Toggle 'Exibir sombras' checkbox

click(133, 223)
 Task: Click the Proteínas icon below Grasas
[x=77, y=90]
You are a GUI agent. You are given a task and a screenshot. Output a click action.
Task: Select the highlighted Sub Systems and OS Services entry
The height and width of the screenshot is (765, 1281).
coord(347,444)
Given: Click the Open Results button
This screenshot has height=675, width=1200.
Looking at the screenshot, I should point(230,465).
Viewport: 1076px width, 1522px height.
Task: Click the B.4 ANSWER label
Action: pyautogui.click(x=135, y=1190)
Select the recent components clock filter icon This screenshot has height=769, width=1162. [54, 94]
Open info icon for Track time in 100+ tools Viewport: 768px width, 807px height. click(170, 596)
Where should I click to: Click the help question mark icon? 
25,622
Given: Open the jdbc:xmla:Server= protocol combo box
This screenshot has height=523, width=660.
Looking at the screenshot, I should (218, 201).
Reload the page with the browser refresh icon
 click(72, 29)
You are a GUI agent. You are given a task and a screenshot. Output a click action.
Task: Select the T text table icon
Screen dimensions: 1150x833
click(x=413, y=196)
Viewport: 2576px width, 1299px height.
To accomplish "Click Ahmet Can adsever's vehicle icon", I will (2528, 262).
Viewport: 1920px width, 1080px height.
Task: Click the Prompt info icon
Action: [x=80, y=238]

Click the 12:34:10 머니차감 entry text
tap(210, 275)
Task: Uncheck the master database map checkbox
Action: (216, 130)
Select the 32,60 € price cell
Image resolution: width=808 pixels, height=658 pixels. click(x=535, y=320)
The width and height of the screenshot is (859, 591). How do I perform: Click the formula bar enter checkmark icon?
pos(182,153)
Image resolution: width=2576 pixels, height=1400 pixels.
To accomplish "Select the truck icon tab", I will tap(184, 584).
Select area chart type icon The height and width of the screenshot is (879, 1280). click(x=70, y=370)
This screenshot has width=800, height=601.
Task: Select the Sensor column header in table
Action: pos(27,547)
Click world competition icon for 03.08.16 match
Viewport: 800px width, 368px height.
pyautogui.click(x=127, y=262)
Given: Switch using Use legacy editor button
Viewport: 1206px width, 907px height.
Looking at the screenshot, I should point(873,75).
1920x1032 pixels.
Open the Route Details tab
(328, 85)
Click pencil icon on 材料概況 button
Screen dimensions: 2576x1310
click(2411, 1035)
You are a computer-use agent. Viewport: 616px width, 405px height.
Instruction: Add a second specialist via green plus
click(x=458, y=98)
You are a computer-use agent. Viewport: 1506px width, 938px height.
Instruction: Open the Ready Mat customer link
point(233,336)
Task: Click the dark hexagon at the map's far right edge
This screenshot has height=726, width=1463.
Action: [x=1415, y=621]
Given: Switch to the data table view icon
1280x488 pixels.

- **Written request**
Rewrite all of the lines above, replacing every occurrence of "GUI agent" with "desktop agent" and leaving everything else unchanged.

- **Task output**
Toggle 'Exibir sombras' checkbox

click(133, 223)
 Task: Click the Proteínas icon below Grasas
[x=77, y=90]
You are a desktop agent. You are given a task and a screenshot. Output a click action.
Task: Select the highlighted Sub Systems and OS Services entry
The height and width of the screenshot is (765, 1281).
coord(347,444)
Given: Click the Open Results button
This screenshot has height=675, width=1200.
Looking at the screenshot, I should point(230,465).
Viewport: 1076px width, 1522px height.
Task: Click the B.4 ANSWER label
Action: pyautogui.click(x=135, y=1190)
Select the recent components clock filter icon This screenshot has height=769, width=1162. [54, 94]
Open info icon for Track time in 100+ tools Viewport: 768px width, 807px height. click(170, 596)
Where should I click to: Click the help question mark icon? 
25,622
Given: Open the jdbc:xmla:Server= protocol combo box
This screenshot has height=523, width=660.
Looking at the screenshot, I should (218, 201).
Reload the page with the browser refresh icon
 click(72, 29)
You are a desktop agent. You are given a task and a screenshot. Output a click action.
Task: Select the T text table icon
Screen dimensions: 1150x833
click(x=413, y=196)
Viewport: 2576px width, 1299px height.
To accomplish "Click Ahmet Can adsever's vehicle icon", I will (2528, 262).
Viewport: 1920px width, 1080px height.
Task: Click the Prompt info icon
Action: [x=80, y=238]

Click the 12:34:10 머니차감 entry text
tap(210, 275)
Task: Uncheck the master database map checkbox
Action: (216, 130)
Select the 32,60 € price cell
Image resolution: width=808 pixels, height=658 pixels. click(x=535, y=320)
The width and height of the screenshot is (859, 591). How do I perform: Click the formula bar enter checkmark icon?
pos(182,153)
Image resolution: width=2576 pixels, height=1400 pixels.
To accomplish "Select the truck icon tab", I will tap(184, 584).
Select area chart type icon The height and width of the screenshot is (879, 1280). click(x=70, y=370)
This screenshot has width=800, height=601.
Task: Select the Sensor column header in table
Action: pos(27,547)
Click world competition icon for 03.08.16 match
Viewport: 800px width, 368px height.
pyautogui.click(x=127, y=262)
Given: Switch using Use legacy editor button
Viewport: 1206px width, 907px height.
Looking at the screenshot, I should point(873,75).
1920x1032 pixels.
Open the Route Details tab
(328, 85)
Click pencil icon on 材料概況 button
Screen dimensions: 2576x1310
click(2411, 1035)
You are a computer-use agent. Viewport: 616px width, 405px height.
Instruction: Add a second specialist via green plus
click(x=458, y=98)
You are a computer-use agent. Viewport: 1506px width, 938px height.
Instruction: Open the Ready Mat customer link
point(233,336)
Task: Click the dark hexagon at the map's far right edge
This screenshot has height=726, width=1463.
Action: [x=1415, y=621]
Given: Switch to the data table view icon
1280x488 pixels.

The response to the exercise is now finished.